To enable Mia to identify unusual interests, taking context into account, Mia Learning uses machine learning. We have developed neural networks that extend Mia’s ability to do named entity recognition. (More specifically, Mia uses deep convolutional neural networks with residual embedding.) We trained these networks, which build on a general statistical model of English usage, using a large set of real world texts in which people talk about books. Our team annotated all the phrases within these texts that correspond to the types of interests for which Mia listens. Our machine learning technology used some of the annotated documents to build a statistical model and tested its ability to correctly identify the named entities in the remaining ones. It then went through thousands of iterations of adjusting and testing the model to maximize its accuracy.
Determining Interests from What Kids Do
In addition to listening to what kids say about their interests, Mia observes what they do. Anytime a child does something using the app that may be relevant to understanding the child as a reader, Mia records it as an experience (using the Experience API, also known as xAPI, format). Many of these experiences provide clues about children’s interests.
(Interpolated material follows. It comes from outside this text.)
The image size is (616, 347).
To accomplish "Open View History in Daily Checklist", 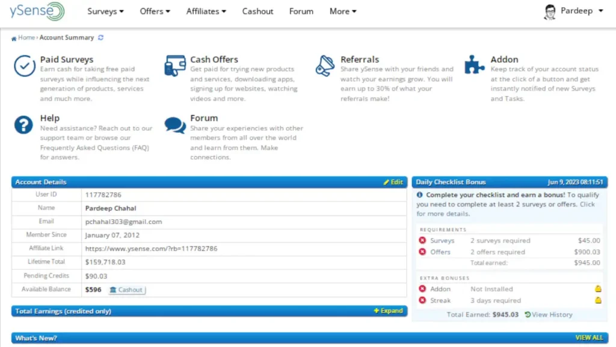I will coord(549,314).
For example, suppose the child Mia knows is interested in animals and humorous stories from the statement we have been dissecting chooses C.S. Lewis’s novel The Horse and His Boy from Mia’s recommendations. This action suggests that the child may be interested in books with similar qualities to those of The Horse and His Boy. Although the child may not yet be able to say so, they are likely to be interested in the genre “fantasy fiction” and in books with “courageous” characters. While reflecting on their reading with Mia, if the child reports a highly satisfactory experience with the book, this is an even stronger indicator of these interests.
Refining Interests Through Reflection
Through the process of observation of relevant experiences, Mia learns more and more about children’s interests as they choose books, read them, and reflect on the experience. However, Mia needs each child’s help to ensure that her profile of their interests is accurate. In some cases, Mia’s hypotheses about a child’s interests based on their experience records may be off base. For example, the horse-loving child could have just liked this particular work of fantasy fiction because of its themes or characters and not have much interest in other books from that genre. A child’s interests are also likely to change over time. The early preference for humorous stories might fade as the child increasingly chooses to read for purposes other than entertainment, such as to learn skills related to leathercraft, a new hobby.
To ensure that her understanding of interests is accurate and up-to-date, periodically Mia discusses what she thinks she knows about the a child’s interests with the child. Children can correct Mia’s mistaken conjectures, disavow stated interests that have faded over time, and share new ones. Researchers call using this approach an open learner model.
Through ongoing observation and discussion, Mia develops an increasingly sophisticated picture of a child’s interests that enables her to make increasingly effective book recommendations and to provide increasingly personalized coaching. The child also benefits from this process directly as their understanding of their own interests sharpens through reflection and their interests grow broader and deeper through exposure to new books. I hope this post has helped you understand how Mia uses cutting edge AI technologies to make this possible.